= Written instruction =
Rewrite the listing lines from the one containing "The height and" through the one containing "will (277, 231).", inclusive, with "page heading" replaced by "page title" and all else left unchanged.

= Stored data =
(begin)
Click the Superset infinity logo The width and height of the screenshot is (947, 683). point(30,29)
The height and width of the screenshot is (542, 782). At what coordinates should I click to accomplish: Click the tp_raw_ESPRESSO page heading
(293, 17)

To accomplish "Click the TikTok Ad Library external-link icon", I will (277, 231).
(end)
(begin)
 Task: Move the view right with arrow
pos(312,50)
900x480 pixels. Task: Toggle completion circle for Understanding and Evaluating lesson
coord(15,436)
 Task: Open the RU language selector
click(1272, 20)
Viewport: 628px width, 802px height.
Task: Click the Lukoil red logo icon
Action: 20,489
(end)
= Answer for this exercise =
The height and width of the screenshot is (542, 782). At what coordinates should I click to accomplish: Click the tp_raw_ESPRESSO page title
(293, 17)

To accomplish "Click the TikTok Ad Library external-link icon", I will (277, 231).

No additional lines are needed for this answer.